He who is born last misses a lot

By Sarah Smiley,
Posted July 10, 2011, at 3:50 p.m.

Ask any of my three boys and each will vehemently argue that he has the worst position in the family, that one (or both) of the others has it best. It’s a highly annoying and counterproductive debate that repeats itself in almost every home with more than one child.

I’m the youngest of three. My older brother Will — or, as we like to call him, “The Golden Child” — could get away with anything. Mom let him (encouraged him, even!) spray paint his bedroom wall to look like a New York subway. When Will burped his ABCs, people said he was “talented.” My grandfather Big Jack once said that Will was the most beautiful child he’d ever seen. When Big Jack gave us the usual knickknacky souvenirs from his travels, Will always got the best one.

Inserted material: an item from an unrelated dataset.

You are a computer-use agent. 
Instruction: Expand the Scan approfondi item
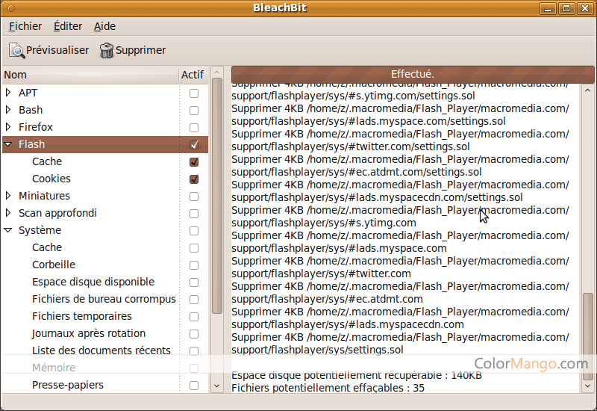pyautogui.click(x=8, y=214)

My oldest brother, Van, born when my mom was still quite young, got to enjoy time with our parents before they were fully resigned to mature parenthood. (“Mature” parents only take vacations in the summer, when school’s not in session for the older kids, and they make decisions based on what is best, not what “sounds good.” New parents spend their weekends flying kites and having picnics. Mature parents spend their weekends mowing the lawn, catching up on laundry, and shuttling older kids to baseball and soccer.) As a toddler, Van lived in a rented house on a beach in La Jolla, Calif. He traveled the country. Mom took him to the pool every single day.

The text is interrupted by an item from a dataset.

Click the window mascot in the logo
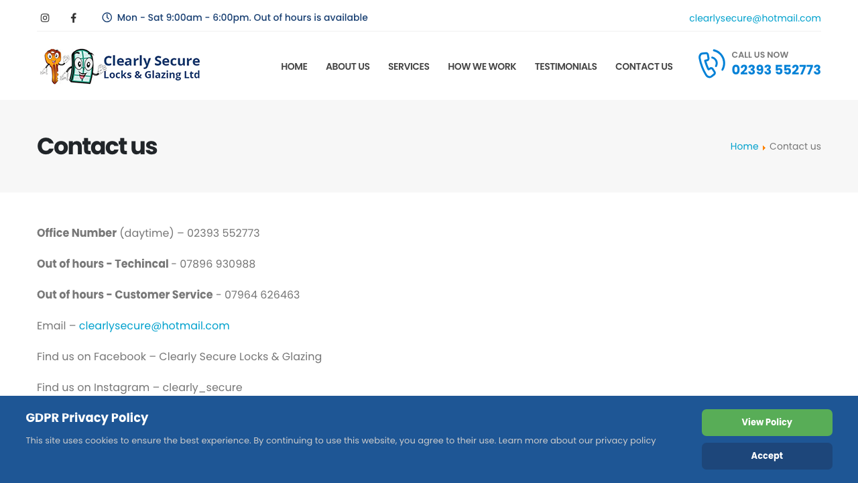 tap(82, 65)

By the time I was born, my family had already seen the Grand Canyon and Disneyland. There were no plans to go back. When I complained about this, they said, “But we did go to the Grand Canyon and — oh, wait, that was before you were born.”

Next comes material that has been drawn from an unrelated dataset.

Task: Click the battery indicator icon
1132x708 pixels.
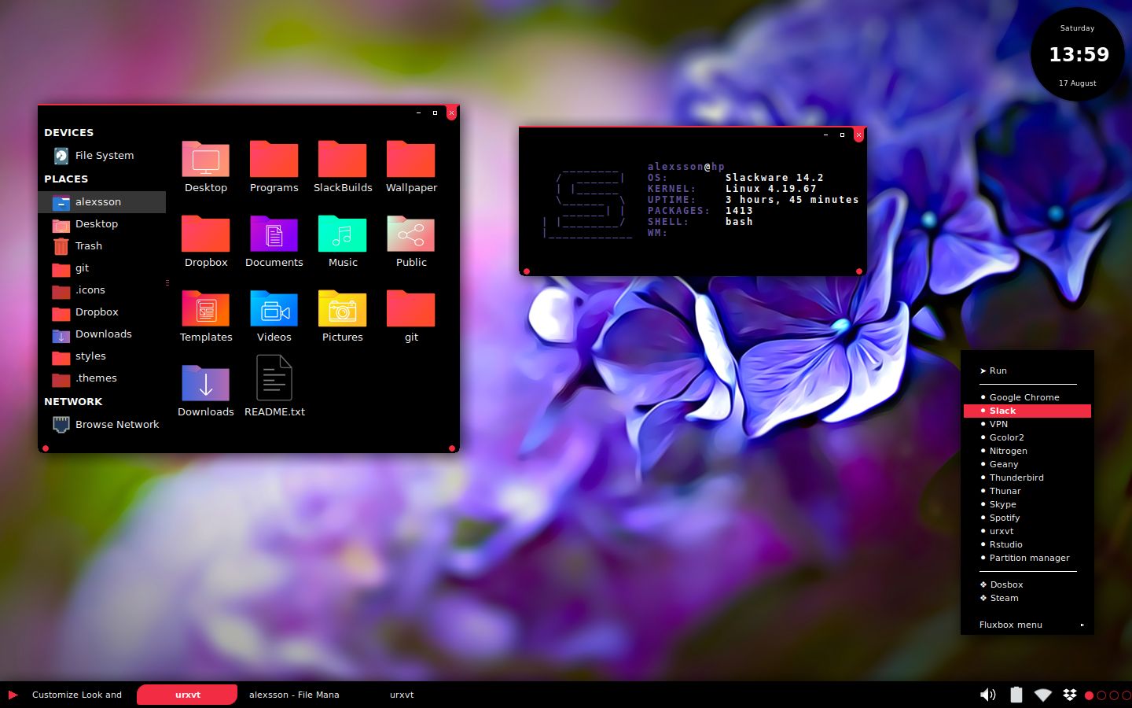Action: pyautogui.click(x=1016, y=695)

Mom decorated the pages of Van’s and Will’s baby books with her own colored-pencil drawings of little boys. I helped her finish my baby book — when I was 16 years old.

But if you ask my brothers, they will say that I enjoyed my parents once they were broken in, the parenting how-tos long ago sold at a yard sale. They will say that Mom spent much more time shopping with me for back-to-school clothes, and that if I screamed loud enough, I got whatever I wanted.

Clearly, sibling rivalry and comparisons are nothing new to me. Yet, I regret to admit that at various times (depending on my level of motherly guilt) I’m inclined to agree with Ford, Owen or Lindell’s plight.

We might have made more trips when Ford was a baby, but I was very young (22) and kind of stupid. I didn’t know the first thing about being a good parent, and I’m sure I made mistakes. Ford has always (perhaps unfairly) had to live up to the highest standards, because “[he's] the oldest, that’s why!”

As a baby, Owen, God love him, spent an awful lot of time strapped in his baby seat and highchair. I was busy chasing Ford; Owen had no choice but to be good (and quiet). In the mornings, Owen waited patiently in his crib while I dealt with Ford before it was his turn to get up and dressed.

And then there’s Lindell, the baby. Like me. Lindell has been given an extraordinary amount of exception: “He’s loud, but he’ll grow out of it.” “He’ll sleep in his own bed eventually.” “It’s not like he’ll still wear diapers when he’s a teenager!”

Ford is not allowed to cheat at a game, but he has to remain patient while Lindell does.

Owen has to go to bed at 8, but needs to understand that his roommate (Lindell) might cry and complain until 9:30.

If Lindell hits Ford or Owen, they are not allowed to hit him back.

“It’s not fair” is a common refrain.

Then, in June, we took the boys to the Harvard Museum of Natural History. Lindell was amazed by the size of the stuffed lions and elephants. He couldn’t stop staring at the giraffe (also stuffed) and its large neck. I thought maybe he was exaggerating his excitement. I mean, they were dead and stuffed, after all. But I humored him, of course, and expected Ford and Owen to do the same.

Once we were in the car, Ford and Owen began talking about a past trip to the National Zoo in Washington, D.C. They mentioned that seeing stuffed animals was “OK,” but seeing live animals is “way better.”

Lindell had been unusually quiet through all of this. He sat in his car seat with his mouth held open, his usual deep-thoughts expression. His eyes looked concerned, perplexed.

Then finally, in a quiet voice, he said, “You mean there’s a place where we can go see animals that aren’t dead?”

And that was the first time any of us realized Lindell has never been to a zoo.